▶ _Task to carry out_: Render everything from the line containing "Identify the location of legend-label: Concrete" down to the end of the material as a JSON list of strings, one string per line, skipping blank lines. Leave the pictures out.
--- Data supplied ---
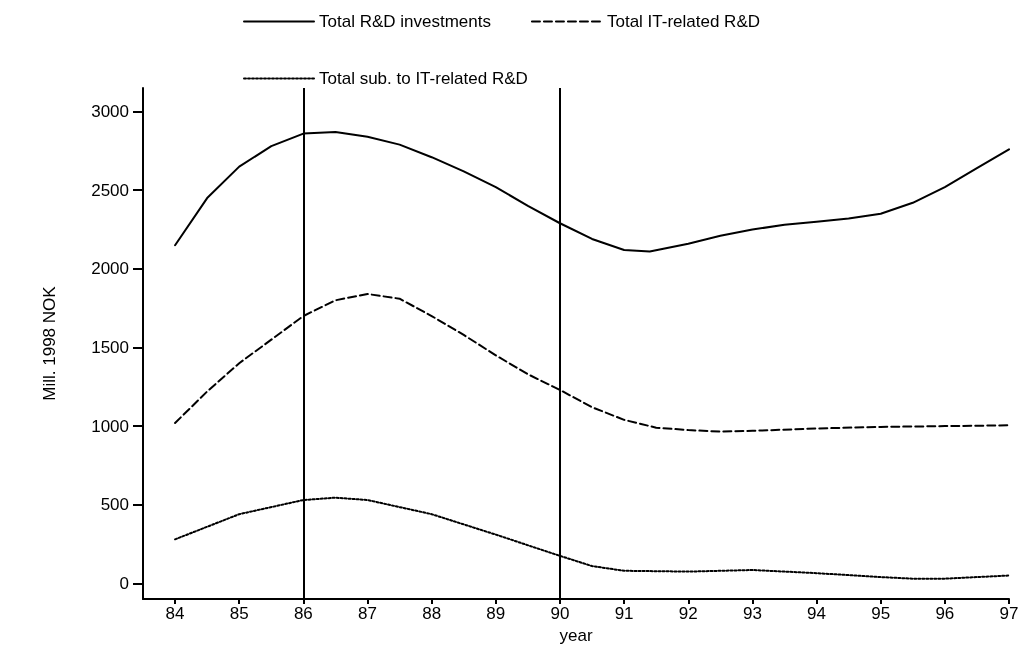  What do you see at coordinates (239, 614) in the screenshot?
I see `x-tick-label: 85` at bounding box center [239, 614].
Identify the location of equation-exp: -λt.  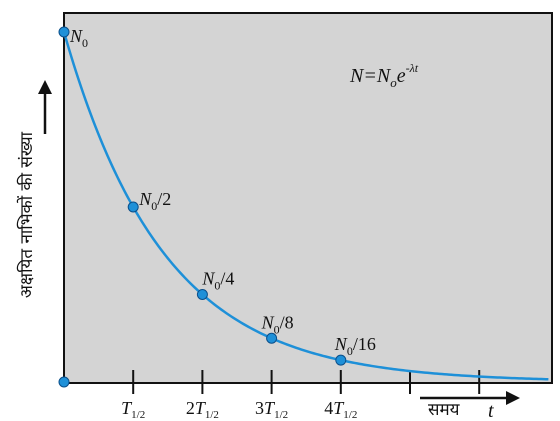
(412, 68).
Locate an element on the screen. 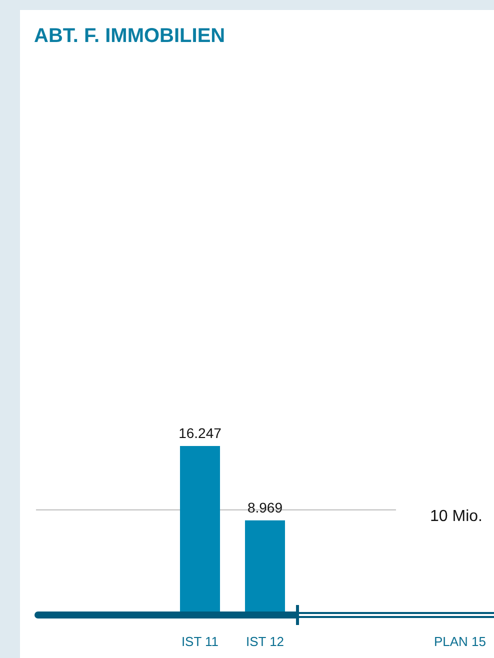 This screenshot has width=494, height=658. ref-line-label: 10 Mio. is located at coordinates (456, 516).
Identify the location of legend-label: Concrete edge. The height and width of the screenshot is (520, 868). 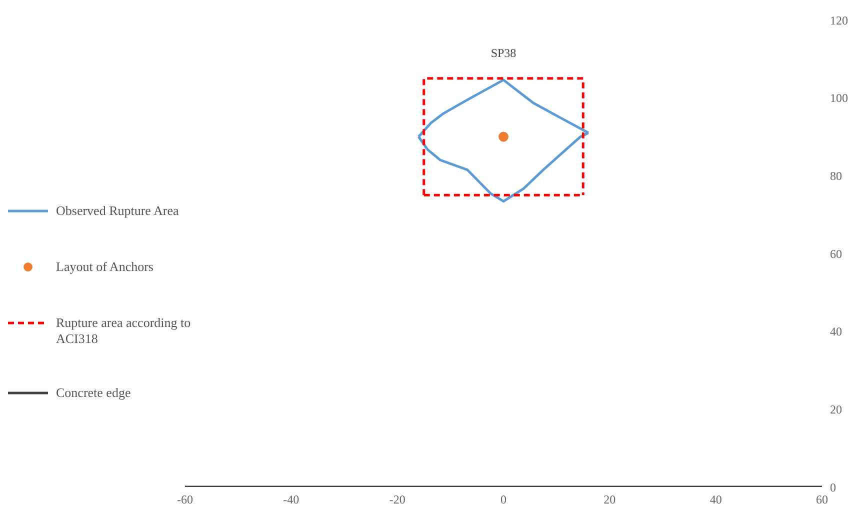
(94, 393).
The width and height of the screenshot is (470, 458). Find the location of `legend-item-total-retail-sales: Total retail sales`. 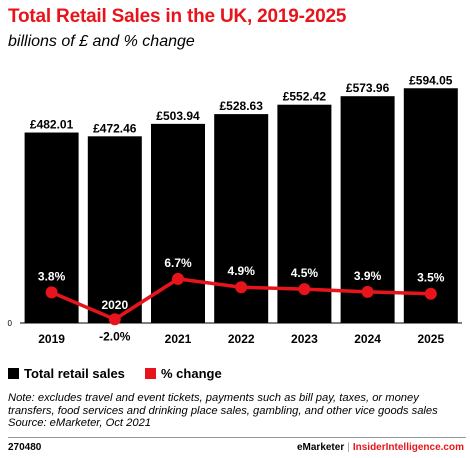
---
▶ _Task response_:
[
  "Identify the location of legend-label: Concrete edge. The height and width of the screenshot is (520, 868). ",
  "(94, 393).",
  "The width and height of the screenshot is (470, 458). Find the location of `legend-item-total-retail-sales: Total retail sales`. "
]